Doctor Who and the Talons
of Weng-Chiang was written by Terrance Dicks, based on The
Talons of Weng-Chiang by Robert Holmes.
It was the 37th story to be novelized by Target Books.
Doctor Who and the Talons
of Weng-Chiang is one of those novelizations that had
been published many a time. It was one
of ten published in the United States complete with introduction by Harlan
Ellison, was republished in the 1990s, and is adapting a story that is
generally loved despite the racism.
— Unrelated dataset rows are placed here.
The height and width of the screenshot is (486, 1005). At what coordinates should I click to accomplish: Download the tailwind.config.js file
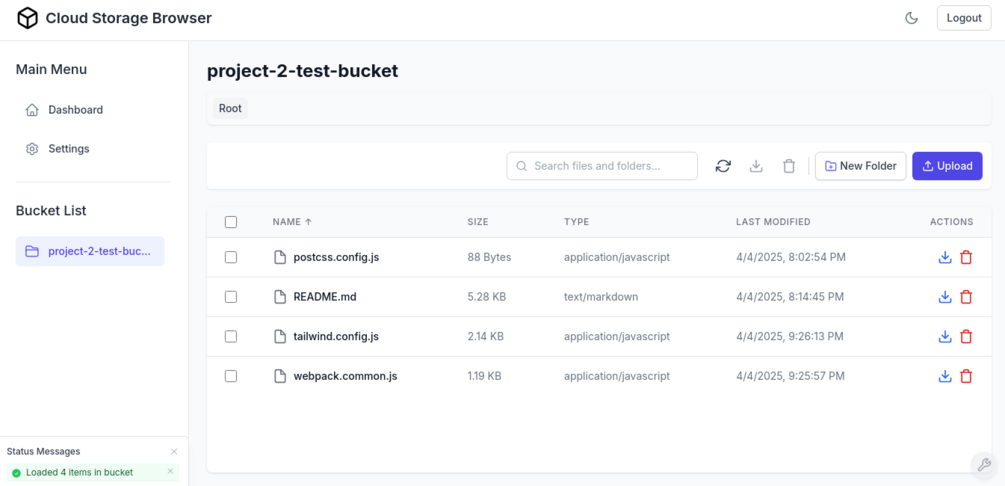[x=945, y=337]
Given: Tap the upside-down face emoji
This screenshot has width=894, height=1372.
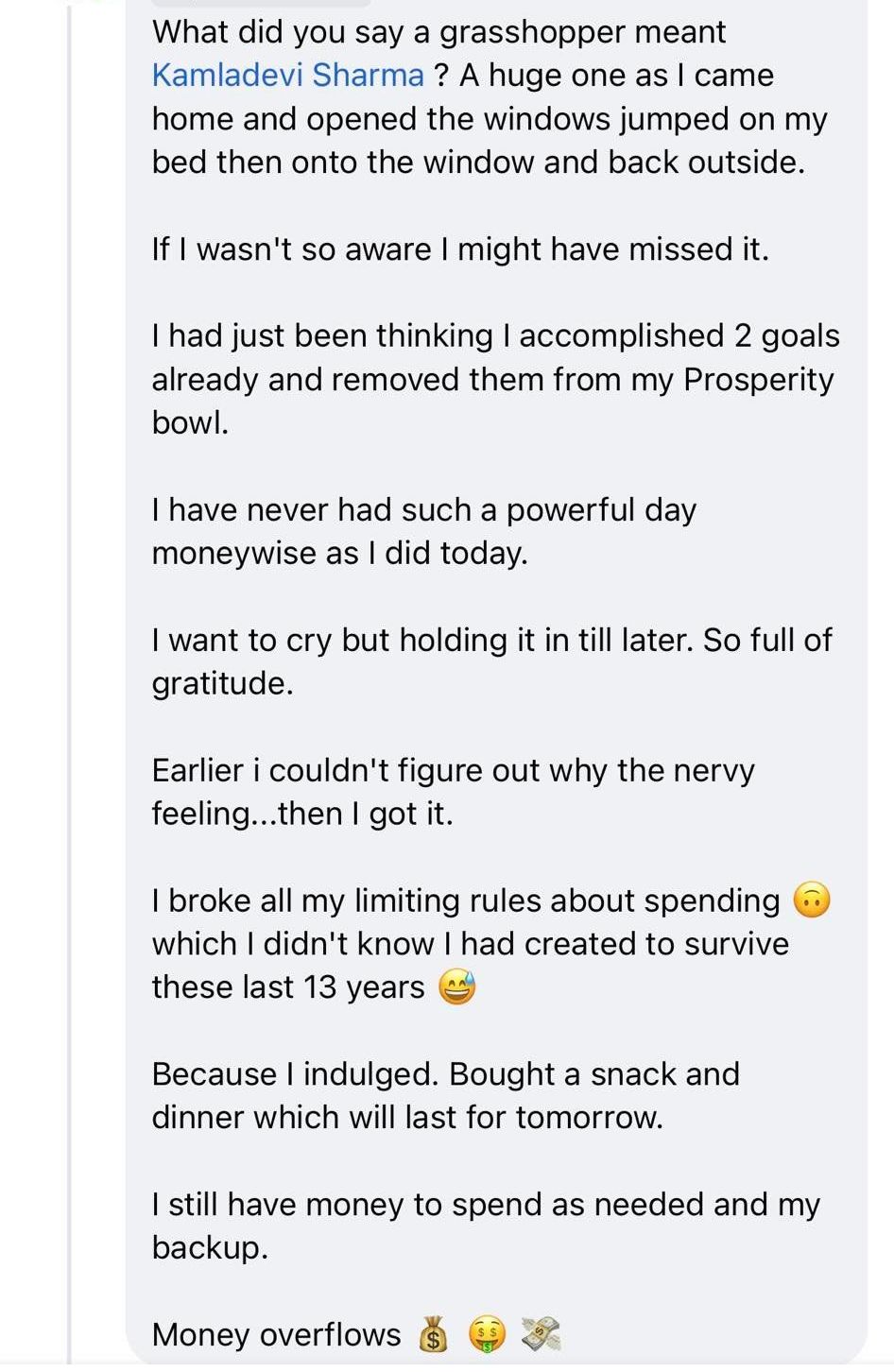Looking at the screenshot, I should pos(812,900).
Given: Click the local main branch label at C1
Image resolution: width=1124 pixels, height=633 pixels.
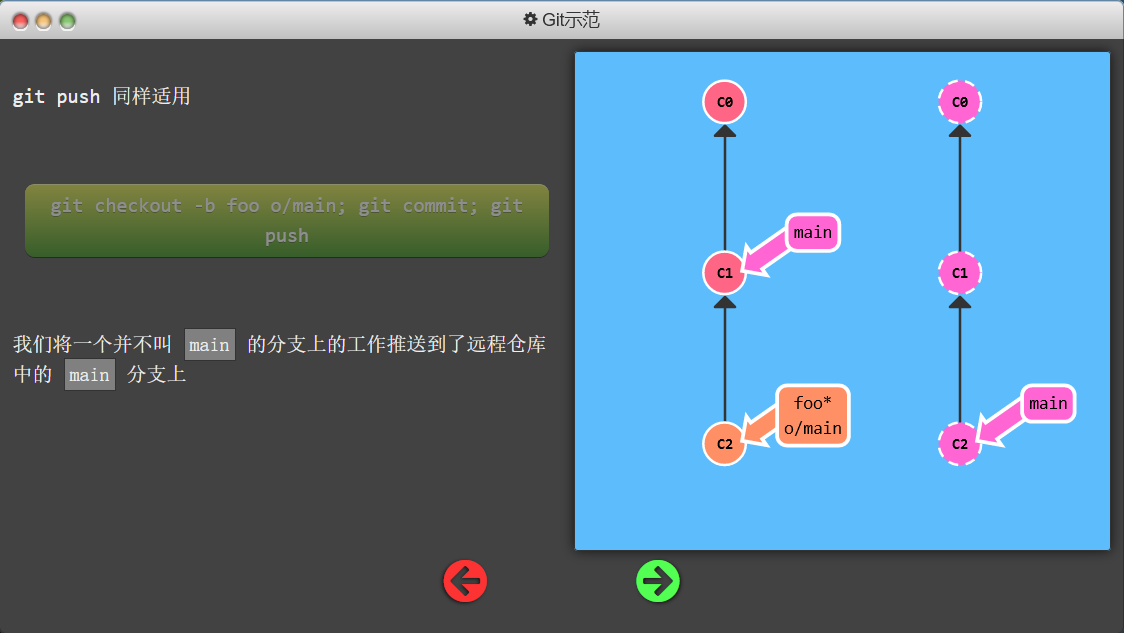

The
initial publication in 1977 is right on the cusp of when Terrance Dicks became
the prime author of the range, and his workload was increasing meaning that Doctor
Who and the Talons of Weng-Chiang, compiled with the fact it is a
novelization of a six part story, is a fairly briskly paced affair leaving
little room for deviation from the televised story. Dicks does attempt some additions: some of
the unnamed characters are given either names or backstories, some characters
are renamed only slightly, and the story actually opens with a magic trick to
set the mood instead of the television serial’s opening right at the end of the
performance. It’s the only significant
addition to the story itself, which just goes along at a fairly regular pace,
Dicks performing his usual trick of converting the dialogue to prose and adding
some descriptions and the occasional inner thought to make Doctor Who and
the Talons of Weng-Chiang a very readable novel. The character of Chang is presented as
slightly more intelligent here, he has been moving his act from theater to
theater so not to arouse suspicion.
Now the racism baked into
The Talons of Weng-Chiang is largely still present in Doctor Who and
the Talons of Weng-Chiang. Yes,
there is no John Bennett in yellowface, but a lot of Robert Holmes’ general
tribute to orientalist Victorian literature remain unchanged. Dicks even goes so far as to explicitly make
Chang Chinese and not a white man in yellowface, acknowledging an aspect of
Victorian society that did in fact happen and easily could have made the
television serial less racist, but somehow Dicks doesn’t really do that. There just really isn’t any attempt to engage
with Holmes’ script, but then again that’s never been the purpose of Target
novelizations, it’s to recreate the television serial so kids can experience
them in a world without repeats. It’s
just that The Talons of Weng-Chiang is perhaps the Doctor Who
story intrinsically linked with its racism that there’s a sense that even the
novelization (not to mention later script release) would engage with it.
Overall, Doctor Who
and the Talons of Weng-Chiang is a perfectly decent Target novelization,
but sadly even without the problematic elements at the center of the story, it
loses a lot from not having the performances or David Maloney’s direction.